Il ritorno della tuta

Le tute sono tornate. Oggi non c’è negozio di moda che non ne offra una nuova versione femminile e maschile. Tute per ogni uso e stile: dalle mimetiche alle monocolore, per il mattino e per la sera. La tuta è senza dubbio uno dei simboli della modernità, una modernità che non sembra mai finire, non solo nella moda. Ha un inventore: l’artista post-futurista Ernesto Michahelles, uomo dagli innumerevoli talenti. Il nome viene da tout-de-même, dal fatto che in origine questo capo si ricavava da un solo pezzo di stoffa. Ernesto Michahelles la realizza insieme al fratello Ruggero Alfonso nel 1920. L’idea è di offrire un vestito valido in ogni situazione, pratico, semplice e antiborghese. Vestire in tuta dà più libertà nei movimenti.
Ernesto sceglie per sé il nome d’arte di Thayaht, mentre il fratello quello di Ram. Rampolli di una famiglia agiata d’origine svizzero-inglese, i due esercitano la loro attività a Firenze. Sostenuto da Filippo Tommaso, Thayaht aderisce al Fascismo e diviene ammiratore di Mussolini. Anticipatore delle future firme della moda, lo stilista studia a Harvard e si specializza nell’uso del colore. Dopo la Seconda guerra mondiale si dedicherà agli Ufo. Propiziata dalle vicende seguite alla Prima guerra, dalla crisi economica e sociale, la tuta è subito sostenuta dalla campagna di stampa de La Nazione di Firenze. Tuta viene da Tutta, scrive il giornale, perché veste tutta la persona, basterà solo abolire una T. In realtà questo capo d’abbigliamento è il primo passo verso l’abolizione delle differenze tra abiti maschili e femminili. Gli anni Venti sono l’epoca in cui lo stile androgino si diffonde nell’Europa, ed è il periodo che precede l’avvento dei regimi dittatoriali. Uno dei messaggi che comunica è: l’abito uniforma e rende tutti uguali. In questo senso la tuta è il perfetto capo della società di massa diventata dominante nel Vecchio come nel Nuovo mondo.
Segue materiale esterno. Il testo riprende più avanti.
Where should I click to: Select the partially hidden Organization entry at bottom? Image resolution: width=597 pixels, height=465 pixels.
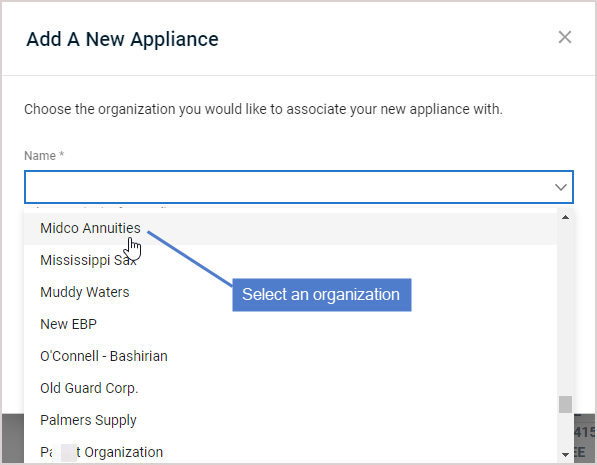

Indossandola si aboliscono, almeno visivamente, le differenze di classe. In seguito diventerà il vestito del lavoro, sia operaio come contadino. Le tute blu sono i lavoratori della grande industria meccanica in Europa e in America. Oggi, che il lavoro manuale è quasi scomparso, almeno in Europa, la tuta torna come memoria del passato, indispensabile elemento vintage. Nel ventennio appena trascorso la versione sportiva ha connotato l’abbigliamento per il tempo libero, poi trasmigrato negli altri momenti della vita individuale e collettiva. Come non ricordare le tute indossate da Silvio Berlusconi, divisa della nuova democrazia postmoderna? L’abolizione della distinzione tra tempo di lavoro e tempo libero ha nella tuta il suo simbolo. Vestendola indossiamo, senza che ce ne accorgiamo, un’uniforme, lavorando o oziando, non importa poi molto.